Marin ne me quitte pas des yeux et je fais comme si je ne le remarquais pas. Je n'ai toujours pas le temps pour ça. Surtout que je n'ai pas donné de nouvelles à Adrien. Pas qu'il n'en ait prises, non plus. Mais d'après Hafsa, qui est passé le voir deux fois, il panse ses plaies. Physique les plaies. Je n'imagine pas du tout lui avoir briser le cœur pour de vrai.

Je parviens à m'éclipser avant de devoir refuser une nouvelle virée en bateau. Je remercie Blandine et m'enfuis en direction de la plage.

Je marche les chaussures à la main, sur le sable mouillé. Je n'ai toujours pas dit à Blandine que je partirai plus tôt. Je ne suis plus si pressée. Je me laisserai bien m'enfoncer dans cette illusion que les merdes qui m'attendent à la maison n'existent pas. Passer mes journées à me balader et à lire.

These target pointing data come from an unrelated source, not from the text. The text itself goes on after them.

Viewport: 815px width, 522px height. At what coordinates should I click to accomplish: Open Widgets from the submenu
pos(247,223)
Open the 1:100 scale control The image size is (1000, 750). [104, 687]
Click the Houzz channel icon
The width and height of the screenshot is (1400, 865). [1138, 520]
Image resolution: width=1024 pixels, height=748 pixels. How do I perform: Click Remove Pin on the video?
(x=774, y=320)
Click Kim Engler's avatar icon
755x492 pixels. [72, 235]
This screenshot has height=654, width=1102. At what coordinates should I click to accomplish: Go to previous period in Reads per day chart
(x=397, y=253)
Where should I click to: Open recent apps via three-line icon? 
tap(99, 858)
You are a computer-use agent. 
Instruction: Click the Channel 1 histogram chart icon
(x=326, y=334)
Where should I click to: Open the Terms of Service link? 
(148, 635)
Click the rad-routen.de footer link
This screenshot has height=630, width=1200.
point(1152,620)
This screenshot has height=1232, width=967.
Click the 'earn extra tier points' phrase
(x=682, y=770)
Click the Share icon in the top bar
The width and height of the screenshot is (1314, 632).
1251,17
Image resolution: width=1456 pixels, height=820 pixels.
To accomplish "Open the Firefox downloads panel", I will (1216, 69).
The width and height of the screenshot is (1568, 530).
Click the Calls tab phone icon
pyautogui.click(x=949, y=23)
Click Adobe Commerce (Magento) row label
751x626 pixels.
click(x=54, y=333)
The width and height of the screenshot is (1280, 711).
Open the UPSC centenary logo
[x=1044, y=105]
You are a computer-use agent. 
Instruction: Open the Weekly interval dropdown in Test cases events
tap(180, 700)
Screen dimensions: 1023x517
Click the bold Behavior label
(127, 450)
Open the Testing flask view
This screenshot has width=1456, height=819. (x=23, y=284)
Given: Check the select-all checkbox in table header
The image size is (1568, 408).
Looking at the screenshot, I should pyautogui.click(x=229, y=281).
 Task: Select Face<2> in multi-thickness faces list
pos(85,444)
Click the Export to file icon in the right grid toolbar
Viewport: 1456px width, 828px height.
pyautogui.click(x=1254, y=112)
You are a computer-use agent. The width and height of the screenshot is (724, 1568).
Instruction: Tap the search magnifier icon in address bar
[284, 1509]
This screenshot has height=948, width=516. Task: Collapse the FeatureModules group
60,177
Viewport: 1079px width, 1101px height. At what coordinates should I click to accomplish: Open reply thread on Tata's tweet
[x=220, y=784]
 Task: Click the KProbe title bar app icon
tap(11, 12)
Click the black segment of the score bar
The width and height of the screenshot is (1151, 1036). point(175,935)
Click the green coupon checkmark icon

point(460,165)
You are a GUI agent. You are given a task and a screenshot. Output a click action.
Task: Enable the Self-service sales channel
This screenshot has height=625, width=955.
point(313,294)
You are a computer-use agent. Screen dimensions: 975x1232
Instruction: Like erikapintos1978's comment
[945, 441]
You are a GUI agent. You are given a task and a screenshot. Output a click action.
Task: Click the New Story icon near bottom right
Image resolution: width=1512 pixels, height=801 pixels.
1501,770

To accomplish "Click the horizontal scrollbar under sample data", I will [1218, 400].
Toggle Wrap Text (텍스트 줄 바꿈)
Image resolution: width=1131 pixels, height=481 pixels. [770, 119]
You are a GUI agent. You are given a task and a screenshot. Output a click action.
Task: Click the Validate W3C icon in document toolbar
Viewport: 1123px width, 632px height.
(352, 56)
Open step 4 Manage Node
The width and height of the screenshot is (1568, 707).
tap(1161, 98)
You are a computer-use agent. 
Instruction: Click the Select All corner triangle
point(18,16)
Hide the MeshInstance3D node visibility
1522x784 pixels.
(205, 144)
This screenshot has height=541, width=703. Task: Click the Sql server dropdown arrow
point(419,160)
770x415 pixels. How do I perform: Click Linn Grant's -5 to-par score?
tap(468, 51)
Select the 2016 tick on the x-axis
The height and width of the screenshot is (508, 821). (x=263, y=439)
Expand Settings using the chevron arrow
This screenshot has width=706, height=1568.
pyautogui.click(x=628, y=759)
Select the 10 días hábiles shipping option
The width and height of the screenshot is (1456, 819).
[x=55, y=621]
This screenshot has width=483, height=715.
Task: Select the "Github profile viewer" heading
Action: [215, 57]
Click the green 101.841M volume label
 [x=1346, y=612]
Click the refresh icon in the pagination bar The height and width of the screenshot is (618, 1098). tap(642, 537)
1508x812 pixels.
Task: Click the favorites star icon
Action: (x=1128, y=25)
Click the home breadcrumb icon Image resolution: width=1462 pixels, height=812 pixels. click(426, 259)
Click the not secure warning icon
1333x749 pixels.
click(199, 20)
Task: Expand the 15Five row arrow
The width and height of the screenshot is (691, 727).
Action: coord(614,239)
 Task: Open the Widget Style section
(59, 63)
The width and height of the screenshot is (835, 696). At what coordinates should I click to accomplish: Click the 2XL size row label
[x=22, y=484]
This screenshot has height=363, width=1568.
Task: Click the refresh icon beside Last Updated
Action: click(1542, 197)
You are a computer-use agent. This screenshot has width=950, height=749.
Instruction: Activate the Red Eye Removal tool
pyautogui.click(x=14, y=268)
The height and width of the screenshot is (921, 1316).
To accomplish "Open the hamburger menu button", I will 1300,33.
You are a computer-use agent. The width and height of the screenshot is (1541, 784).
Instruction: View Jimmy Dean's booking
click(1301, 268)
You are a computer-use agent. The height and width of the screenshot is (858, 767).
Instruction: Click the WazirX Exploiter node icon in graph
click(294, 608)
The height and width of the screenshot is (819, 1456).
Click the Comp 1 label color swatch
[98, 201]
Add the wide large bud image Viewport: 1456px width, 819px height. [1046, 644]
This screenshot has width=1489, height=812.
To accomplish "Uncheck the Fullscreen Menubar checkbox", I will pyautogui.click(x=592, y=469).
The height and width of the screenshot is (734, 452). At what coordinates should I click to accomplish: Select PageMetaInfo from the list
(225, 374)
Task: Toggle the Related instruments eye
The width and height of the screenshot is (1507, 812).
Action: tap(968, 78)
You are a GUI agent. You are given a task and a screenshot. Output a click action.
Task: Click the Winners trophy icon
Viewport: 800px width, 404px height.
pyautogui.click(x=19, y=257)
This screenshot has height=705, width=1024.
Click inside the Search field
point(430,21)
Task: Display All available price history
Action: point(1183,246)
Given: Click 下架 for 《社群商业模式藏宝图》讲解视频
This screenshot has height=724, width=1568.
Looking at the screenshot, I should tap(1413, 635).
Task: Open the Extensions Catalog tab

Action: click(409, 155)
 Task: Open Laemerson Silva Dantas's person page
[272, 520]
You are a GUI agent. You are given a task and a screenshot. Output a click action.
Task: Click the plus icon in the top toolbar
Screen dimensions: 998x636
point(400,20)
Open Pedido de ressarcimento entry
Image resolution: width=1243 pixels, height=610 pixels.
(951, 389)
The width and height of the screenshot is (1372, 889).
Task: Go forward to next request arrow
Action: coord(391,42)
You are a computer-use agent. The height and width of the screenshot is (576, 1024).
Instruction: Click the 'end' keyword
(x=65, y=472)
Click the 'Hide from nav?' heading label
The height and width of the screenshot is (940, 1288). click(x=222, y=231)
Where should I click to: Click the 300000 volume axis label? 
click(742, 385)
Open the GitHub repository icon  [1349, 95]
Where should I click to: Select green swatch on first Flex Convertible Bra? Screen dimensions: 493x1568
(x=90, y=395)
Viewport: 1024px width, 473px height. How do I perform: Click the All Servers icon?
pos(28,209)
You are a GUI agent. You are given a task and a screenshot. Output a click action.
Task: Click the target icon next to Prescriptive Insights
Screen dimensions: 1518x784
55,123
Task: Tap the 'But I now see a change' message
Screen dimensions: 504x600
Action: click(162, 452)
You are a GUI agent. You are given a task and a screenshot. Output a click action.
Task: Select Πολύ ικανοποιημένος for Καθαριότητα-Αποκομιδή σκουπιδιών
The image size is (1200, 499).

À la place, je saisis mon téléphone, vérifie le réseau et compose le numéro enregistré en favori.

Une fois rassuré sur l'état de santé de mon père, je m'attèle à garder pied dans la réalité. Et j'appelle la banque. La conversation qui suit s'apparente à une diarhée verbale, qui vous tord le bide et pue pendant des jours.

-- La meilleure solution Mle Lagrande reste la vente de l'appartement. Votre salaire ne couvre même pas les frais de l'Ehpad et l'Aide sociale récupèrera tout de toute façon.

--Je sais, mais non.

--Je peux vous proposer un prêt à la consommation en attendant pour vos petits plaisirs. Ou une réserve d'argent avec un taux de seulem...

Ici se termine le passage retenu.